- **WORK TO BE COMPLETED**
Please quote the material exactly, every line of it.

- **LISTED ENTRIES**
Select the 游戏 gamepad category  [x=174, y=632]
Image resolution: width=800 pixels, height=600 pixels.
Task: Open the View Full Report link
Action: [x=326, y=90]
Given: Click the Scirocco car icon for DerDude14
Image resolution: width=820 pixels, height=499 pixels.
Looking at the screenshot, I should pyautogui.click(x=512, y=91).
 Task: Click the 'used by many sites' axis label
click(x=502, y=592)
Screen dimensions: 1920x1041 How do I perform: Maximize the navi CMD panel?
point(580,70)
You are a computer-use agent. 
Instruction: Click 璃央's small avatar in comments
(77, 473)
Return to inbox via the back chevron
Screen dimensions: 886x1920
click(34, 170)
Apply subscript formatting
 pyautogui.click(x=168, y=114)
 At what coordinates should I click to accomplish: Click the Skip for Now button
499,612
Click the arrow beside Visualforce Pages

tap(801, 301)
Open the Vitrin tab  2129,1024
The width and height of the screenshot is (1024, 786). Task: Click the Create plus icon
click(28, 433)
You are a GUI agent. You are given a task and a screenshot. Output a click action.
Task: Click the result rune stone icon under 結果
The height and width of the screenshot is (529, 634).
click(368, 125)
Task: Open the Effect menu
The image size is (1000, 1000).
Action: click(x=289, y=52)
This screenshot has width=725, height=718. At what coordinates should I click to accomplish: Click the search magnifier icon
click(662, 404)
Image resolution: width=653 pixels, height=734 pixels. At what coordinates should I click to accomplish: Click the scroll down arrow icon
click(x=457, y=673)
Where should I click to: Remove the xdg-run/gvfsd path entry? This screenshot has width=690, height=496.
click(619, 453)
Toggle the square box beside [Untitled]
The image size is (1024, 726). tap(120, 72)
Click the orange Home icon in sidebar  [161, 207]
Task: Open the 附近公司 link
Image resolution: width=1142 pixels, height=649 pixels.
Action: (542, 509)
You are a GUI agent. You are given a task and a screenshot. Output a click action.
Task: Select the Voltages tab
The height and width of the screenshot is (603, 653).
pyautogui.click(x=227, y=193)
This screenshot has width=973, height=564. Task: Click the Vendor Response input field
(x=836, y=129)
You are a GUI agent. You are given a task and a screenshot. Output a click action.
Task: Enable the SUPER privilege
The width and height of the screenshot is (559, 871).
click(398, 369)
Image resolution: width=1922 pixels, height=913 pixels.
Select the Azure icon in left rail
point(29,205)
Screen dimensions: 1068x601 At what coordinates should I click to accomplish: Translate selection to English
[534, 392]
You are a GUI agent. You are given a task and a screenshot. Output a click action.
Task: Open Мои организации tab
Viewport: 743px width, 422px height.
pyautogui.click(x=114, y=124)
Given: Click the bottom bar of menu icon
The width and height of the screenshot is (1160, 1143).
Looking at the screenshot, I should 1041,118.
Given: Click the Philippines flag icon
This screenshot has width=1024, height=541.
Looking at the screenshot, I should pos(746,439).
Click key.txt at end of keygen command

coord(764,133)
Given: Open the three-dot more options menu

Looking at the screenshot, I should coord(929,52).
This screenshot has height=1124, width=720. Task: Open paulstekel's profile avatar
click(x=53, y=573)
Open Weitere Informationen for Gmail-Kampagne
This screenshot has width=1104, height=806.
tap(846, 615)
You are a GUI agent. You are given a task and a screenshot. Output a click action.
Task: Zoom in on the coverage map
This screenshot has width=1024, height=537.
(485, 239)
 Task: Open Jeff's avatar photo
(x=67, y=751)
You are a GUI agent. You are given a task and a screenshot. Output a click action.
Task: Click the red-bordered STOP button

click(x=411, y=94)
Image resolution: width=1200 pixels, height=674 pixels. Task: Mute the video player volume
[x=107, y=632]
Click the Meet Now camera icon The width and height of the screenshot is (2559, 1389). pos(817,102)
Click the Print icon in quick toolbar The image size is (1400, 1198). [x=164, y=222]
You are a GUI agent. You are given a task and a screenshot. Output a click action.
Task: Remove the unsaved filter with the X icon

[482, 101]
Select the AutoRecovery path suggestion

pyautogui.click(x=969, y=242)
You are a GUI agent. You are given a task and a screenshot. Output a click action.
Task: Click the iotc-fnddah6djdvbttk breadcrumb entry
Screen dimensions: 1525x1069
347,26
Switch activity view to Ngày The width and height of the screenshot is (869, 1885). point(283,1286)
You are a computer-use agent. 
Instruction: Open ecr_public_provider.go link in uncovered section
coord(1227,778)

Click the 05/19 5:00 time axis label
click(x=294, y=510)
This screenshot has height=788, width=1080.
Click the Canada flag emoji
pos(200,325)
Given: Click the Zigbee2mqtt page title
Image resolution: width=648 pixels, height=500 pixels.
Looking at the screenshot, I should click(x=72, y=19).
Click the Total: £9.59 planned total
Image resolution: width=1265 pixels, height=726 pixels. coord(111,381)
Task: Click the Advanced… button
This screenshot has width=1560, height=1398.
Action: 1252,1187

- **YOUR SOLUTION**
Select the 游戏 gamepad category  [x=174, y=632]
Image resolution: width=800 pixels, height=600 pixels.
Task: Open the View Full Report link
Action: [x=326, y=90]
Given: Click the Scirocco car icon for DerDude14
Image resolution: width=820 pixels, height=499 pixels.
Looking at the screenshot, I should pyautogui.click(x=512, y=91).
 Task: Click the 'used by many sites' axis label
click(x=502, y=592)
Screen dimensions: 1920x1041 How do I perform: Maximize the navi CMD panel?
point(580,70)
You are a computer-use agent. 
Instruction: Click 璃央's small avatar in comments
(77, 473)
Return to inbox via the back chevron
Screen dimensions: 886x1920
click(34, 170)
Apply subscript formatting
 pyautogui.click(x=168, y=114)
 At what coordinates should I click to accomplish: Click the Skip for Now button
499,612
Click the arrow beside Visualforce Pages

tap(801, 301)
Open the Vitrin tab  2129,1024
The width and height of the screenshot is (1024, 786). Task: Click the Create plus icon
click(28, 433)
You are a GUI agent. You are given a task and a screenshot. Output a click action.
Task: Click the result rune stone icon under 結果
The height and width of the screenshot is (529, 634).
click(368, 125)
Task: Open the Effect menu
The image size is (1000, 1000).
Action: click(x=289, y=52)
This screenshot has width=725, height=718. At what coordinates should I click to accomplish: Click the search magnifier icon
click(662, 404)
Image resolution: width=653 pixels, height=734 pixels. At what coordinates should I click to accomplish: Click the scroll down arrow icon
click(x=457, y=673)
Where should I click to: Remove the xdg-run/gvfsd path entry? This screenshot has width=690, height=496.
click(619, 453)
Toggle the square box beside [Untitled]
The image size is (1024, 726). tap(120, 72)
Click the orange Home icon in sidebar  [161, 207]
Task: Open the 附近公司 link
Image resolution: width=1142 pixels, height=649 pixels.
Action: (542, 509)
You are a GUI agent. You are given a task and a screenshot. Output a click action.
Task: Select the Voltages tab
The height and width of the screenshot is (603, 653).
pyautogui.click(x=227, y=193)
This screenshot has width=973, height=564. Task: Click the Vendor Response input field
(x=836, y=129)
You are a GUI agent. You are given a task and a screenshot. Output a click action.
Task: Enable the SUPER privilege
The width and height of the screenshot is (559, 871).
click(398, 369)
Image resolution: width=1922 pixels, height=913 pixels.
Select the Azure icon in left rail
point(29,205)
Screen dimensions: 1068x601 At what coordinates should I click to accomplish: Translate selection to English
[534, 392]
You are a GUI agent. You are given a task and a screenshot. Output a click action.
Task: Open Мои организации tab
Viewport: 743px width, 422px height.
pyautogui.click(x=114, y=124)
Given: Click the bottom bar of menu icon
The width and height of the screenshot is (1160, 1143).
Looking at the screenshot, I should 1041,118.
Given: Click the Philippines flag icon
This screenshot has width=1024, height=541.
Looking at the screenshot, I should pos(746,439).
Click key.txt at end of keygen command

coord(764,133)
Given: Open the three-dot more options menu

Looking at the screenshot, I should coord(929,52).
This screenshot has height=1124, width=720. Task: Open paulstekel's profile avatar
click(x=53, y=573)
Open Weitere Informationen for Gmail-Kampagne
This screenshot has width=1104, height=806.
tap(846, 615)
You are a GUI agent. You are given a task and a screenshot. Output a click action.
Task: Zoom in on the coverage map
This screenshot has width=1024, height=537.
(485, 239)
 Task: Open Jeff's avatar photo
(x=67, y=751)
You are a GUI agent. You are given a task and a screenshot. Output a click action.
Task: Click the red-bordered STOP button

click(x=411, y=94)
Image resolution: width=1200 pixels, height=674 pixels. Task: Mute the video player volume
[x=107, y=632]
Click the Meet Now camera icon The width and height of the screenshot is (2559, 1389). pos(817,102)
Click the Print icon in quick toolbar The image size is (1400, 1198). [x=164, y=222]
You are a GUI agent. You are given a task and a screenshot. Output a click action.
Task: Remove the unsaved filter with the X icon

[482, 101]
Select the AutoRecovery path suggestion

pyautogui.click(x=969, y=242)
You are a GUI agent. You are given a task and a screenshot. Output a click action.
Task: Click the iotc-fnddah6djdvbttk breadcrumb entry
Screen dimensions: 1525x1069
347,26
Switch activity view to Ngày The width and height of the screenshot is (869, 1885). point(283,1286)
You are a computer-use agent. 
Instruction: Open ecr_public_provider.go link in uncovered section
coord(1227,778)

Click the 05/19 5:00 time axis label
click(x=294, y=510)
This screenshot has height=788, width=1080.
Click the Canada flag emoji
pos(200,325)
Given: Click the Zigbee2mqtt page title
Image resolution: width=648 pixels, height=500 pixels.
Looking at the screenshot, I should click(x=72, y=19).
Click the Total: £9.59 planned total
Image resolution: width=1265 pixels, height=726 pixels. coord(111,381)
Task: Click the Advanced… button
This screenshot has width=1560, height=1398.
Action: 1252,1187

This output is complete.